In the wake of Chester Bennington's passing, I'm taken back to my memories of swim meets during the summer when I'd listen to Linkin Park before we raced. One of their songs, New Divide, was in our team slideshow one year and it was truly one of those great motivational songs before you hit the water. Linkin Park was one of my favorite groups growing up, and hearing the news of Chester's suicide is something so profoundly shocking to me.
I heard someone discussing that it was almost foreshadowed, seeing that in all of his songs you could hear a kind of agony in the lyrics. He was in pain and made it into his music. This isn't unique to the music community, it's something that has happened and continues to happen. Because in all honesty, art seems to come from pain more often than it comes from joy.
Even when I write, I find that pain is a fueling force- whether that pain is anger over a controversy, struggle in my personal life, or longing for a better world, it's easier to write sometimes because the words flow when the pain is present. Happiness is a great state to be in, but the artwork it produces is simply different.
And when I heard someone talking about Chester's lyrics and how his art reflected his pain, so much dawned on me. It was so obvious, and yet we lost him and we continue to lose our loved ones too soon to suicide.
Chester had some kind of an outlet, and it still didn't save him. What about the kids who don't have an outlet? What about the kids who can't talk about it, feel like there is no escape? What about them?
Linkin Park felt like a piece of my childhood, and their music seemed like such a normal part of life- you'd catch it on the radio or in the background of a movie or TV show. But like their classic songs Numb and In The End, mental illness is something so commonplace. Yet we still don't talk about it the right way.
I think it's time to have better conversations about mental health. I think these conversations should be approached like those awkward human growth and reproduction courses you have in 5th grade or sex ed. We need to be taught how to approach this from our early years.
Why? Because it's so often that I hear people in my own life calling anxiety someone being dramatic, or someone's mental health problem becoming entirely normalized by the language of another.
The truth is that problems like anxiety, depression, and other mental health problems are so much more common than we think.
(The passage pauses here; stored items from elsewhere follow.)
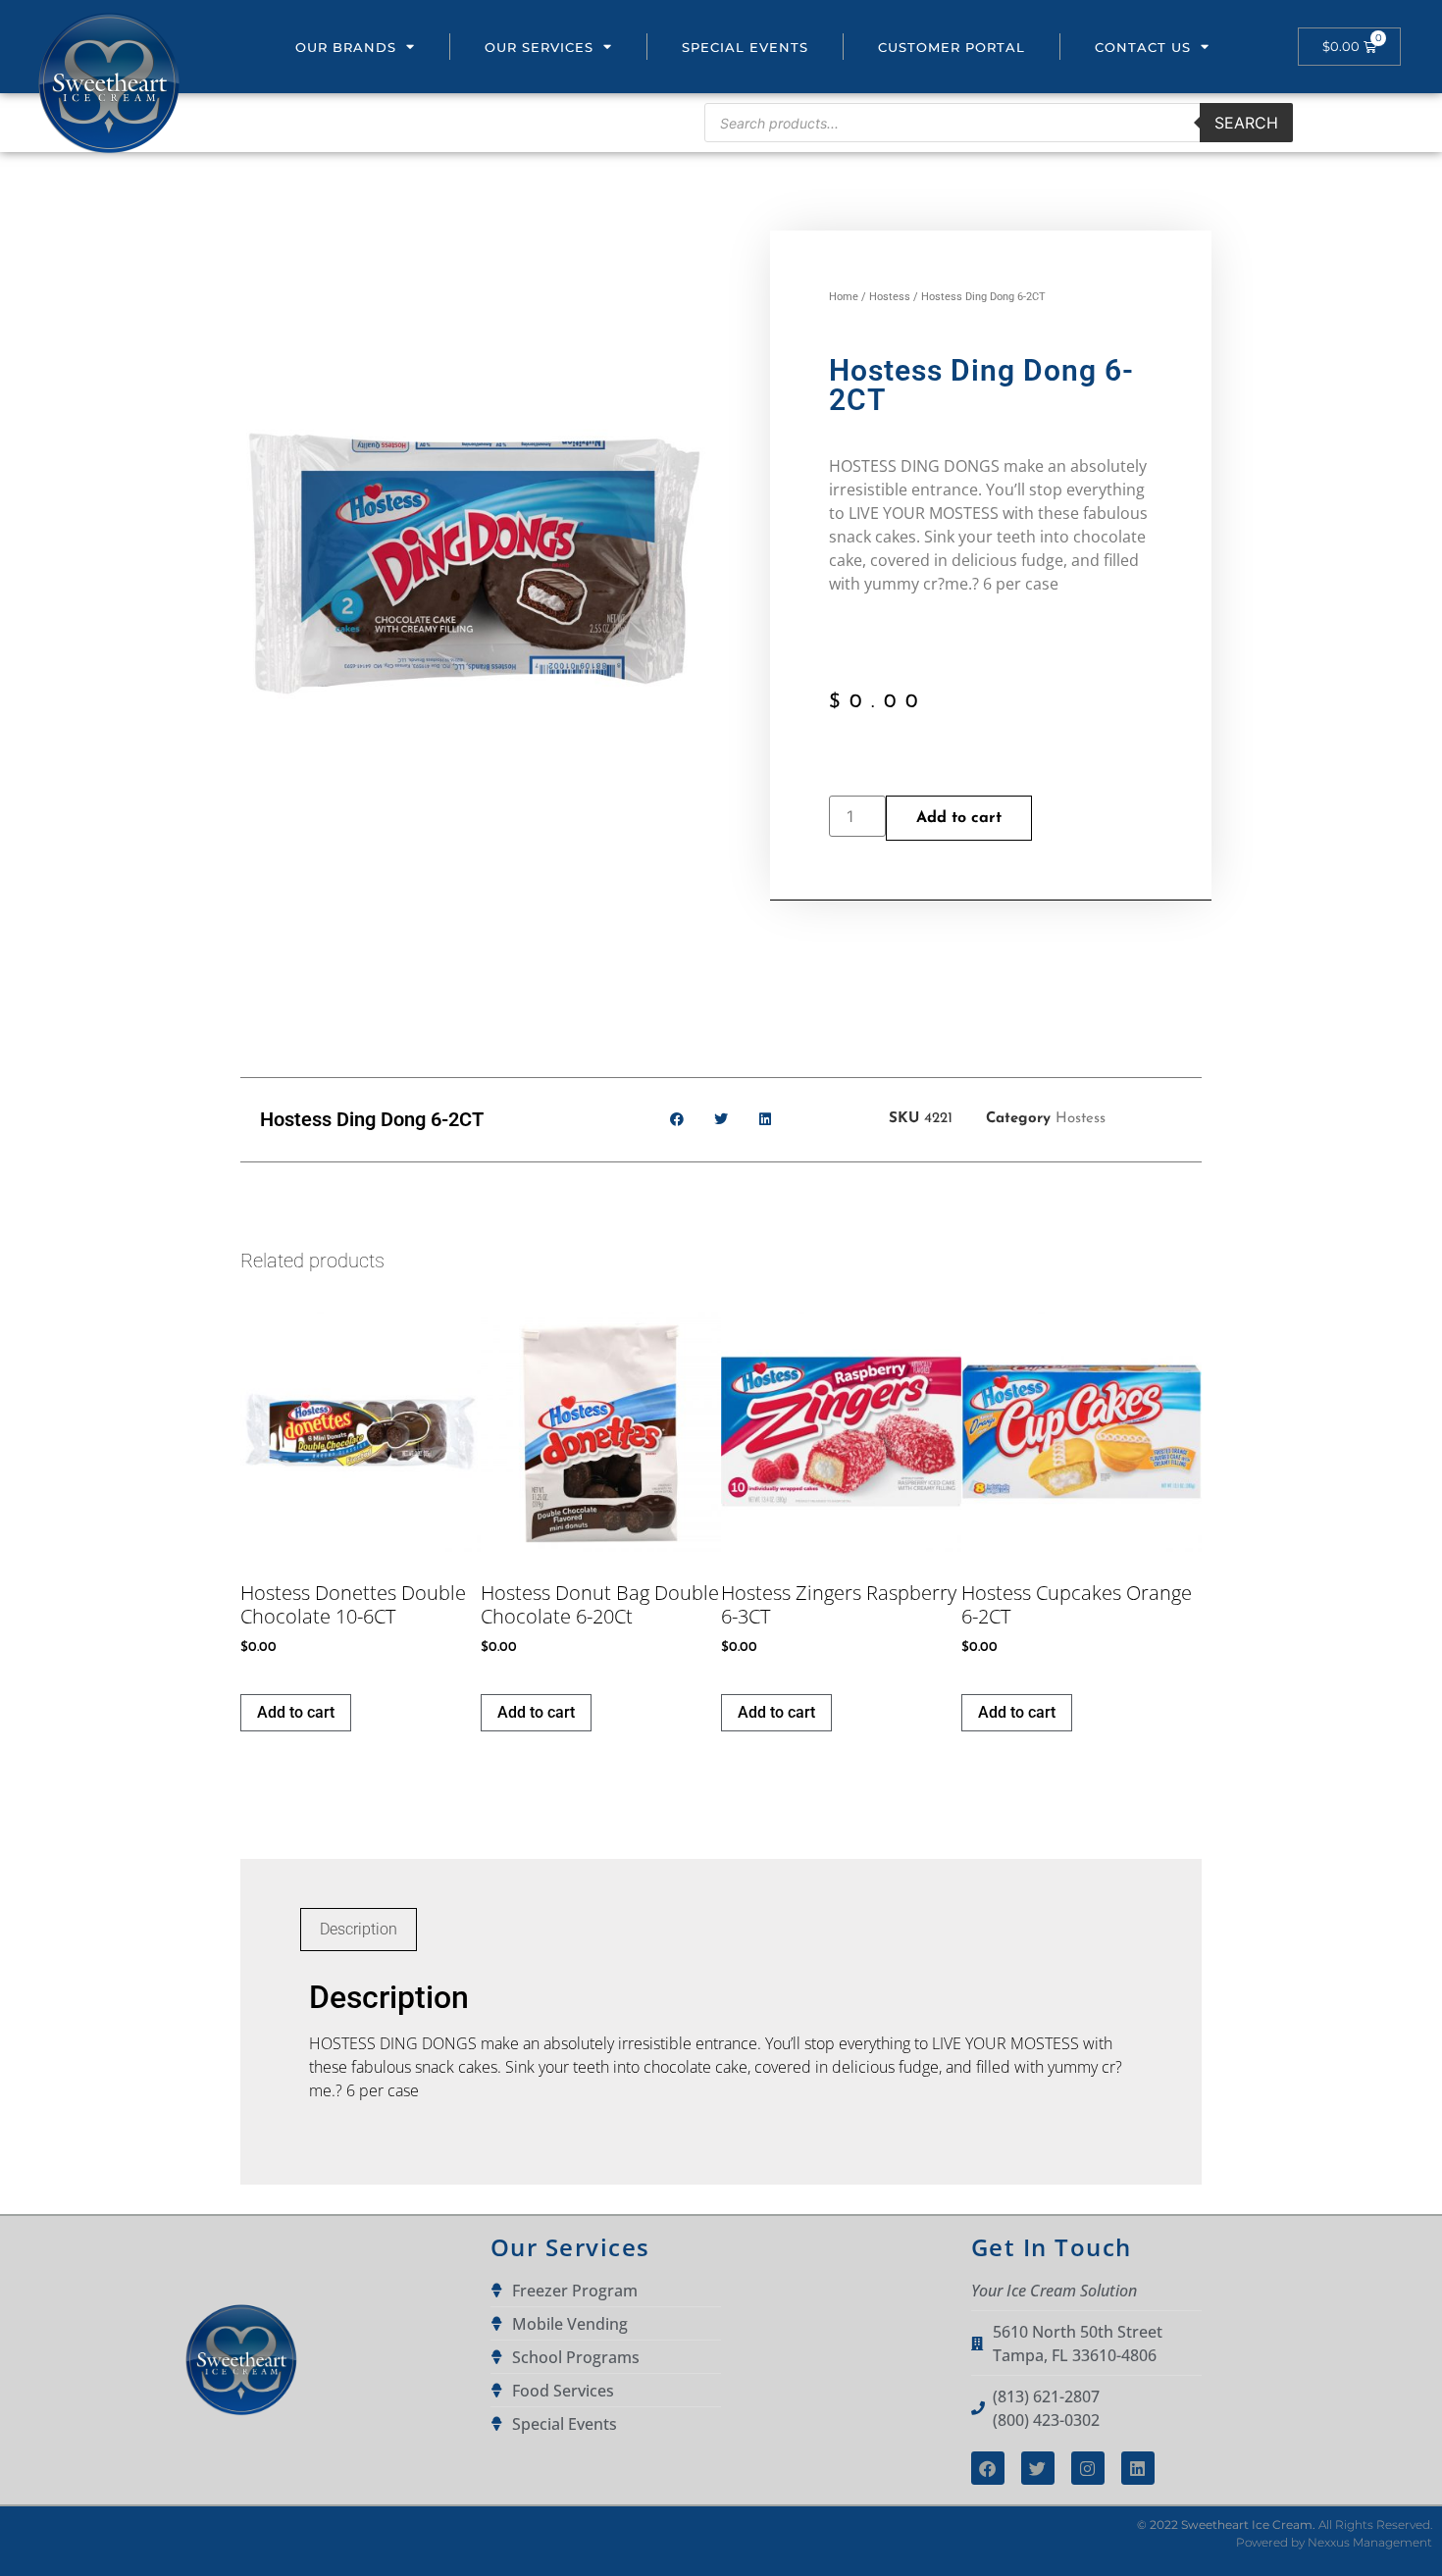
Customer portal (951, 47)
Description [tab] (358, 1929)
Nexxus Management (1370, 2542)
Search (1246, 122)
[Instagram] (1088, 2468)
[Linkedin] (1138, 2468)
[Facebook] (987, 2468)
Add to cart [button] (296, 1712)
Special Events (745, 47)
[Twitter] (1038, 2468)
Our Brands (345, 47)
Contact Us (1143, 47)
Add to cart (959, 818)
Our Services (539, 47)
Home (843, 296)
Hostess (889, 296)
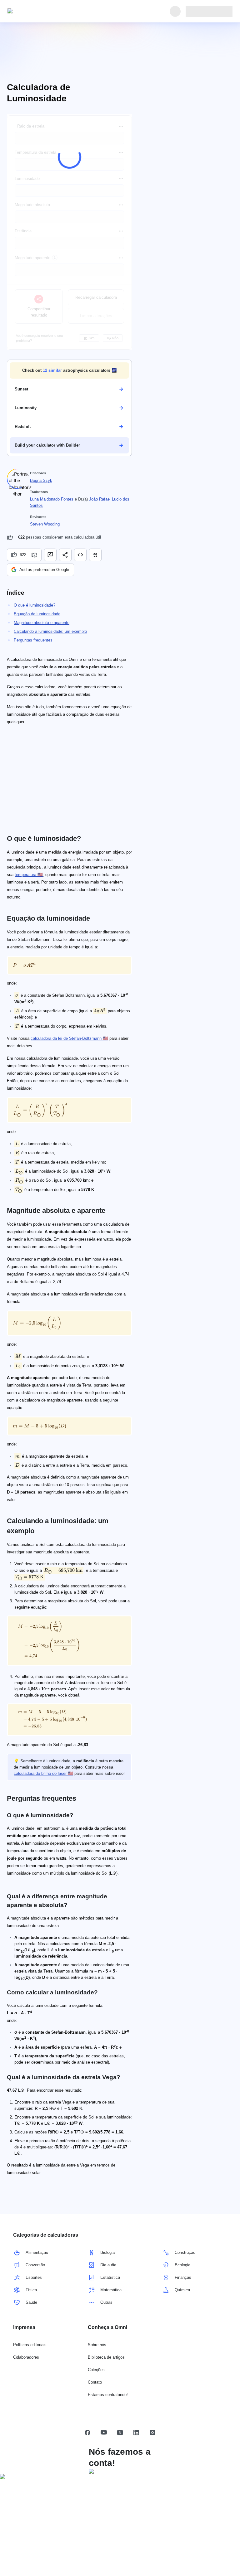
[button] (69, 370)
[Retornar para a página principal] (36, 11)
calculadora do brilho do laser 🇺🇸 (43, 1773)
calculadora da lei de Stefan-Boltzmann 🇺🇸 (69, 1038)
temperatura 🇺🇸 (29, 874)
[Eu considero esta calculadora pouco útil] (35, 555)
So many people suffer and fight huge mental battles every day, battles they don't even know how to talk about.
Because when it's too dramatic to someone else, who wants to vent about their worries and problems? Who wants to be seen as weak? Nobody wants to be seen as having a problem or lacking strength.
Being able to ask for help or talk about your struggle is the truest form of strength, but it's hard for so many of us to see that when the struggle is our own.
If we instead approach mental health like a Linkin Park song on the radio, like the common cold, like it's routine and normal and something that should be engaged in and spoken about, we're bound to save lives.
I know that I have had moments where I've struggled, and I know that talking is so important, but in that moment, when your head is spinning and you're thinking about everything and anxiety is tearing you apart, how easy is it to open up? Not easy at all.
Mental health needs to be a bigger discussion, and we're getting there. But what it really needs to be is a more honest, more open, and more embracing discussion where people who suffer feel safe, where people who worry feel welcome, and where those who are at a breaking point can be brought back from the mental ledge that Chester couldn't be saved from.
Mental illness is not simple, but it's far too common for it to be taking more lives. What I mean by that is that we can all use our struggles and skills to come together and help each other out. It's not hard. It's just about how we talk, engage, and interact.
Instead of calling someone who is opening up about anxiety dramatic, hear them out. Instead of finding excuses for worrying or feeling depressed, try to understand. And instead of a climbing suicide rate, we'll see healthier lives across the board.
Life is not easy for everyone. The demons we face in our heads can become our demons on the outside. It's each of our jobs to be the kind of person who quiets the demons our friends and loved ones face. Even if it's just for a moment, just by taking some time to listen and notice a struggle. We are all responsible and will all be held accountable for the lives lost to suicide and mental illness. We have to fight it together.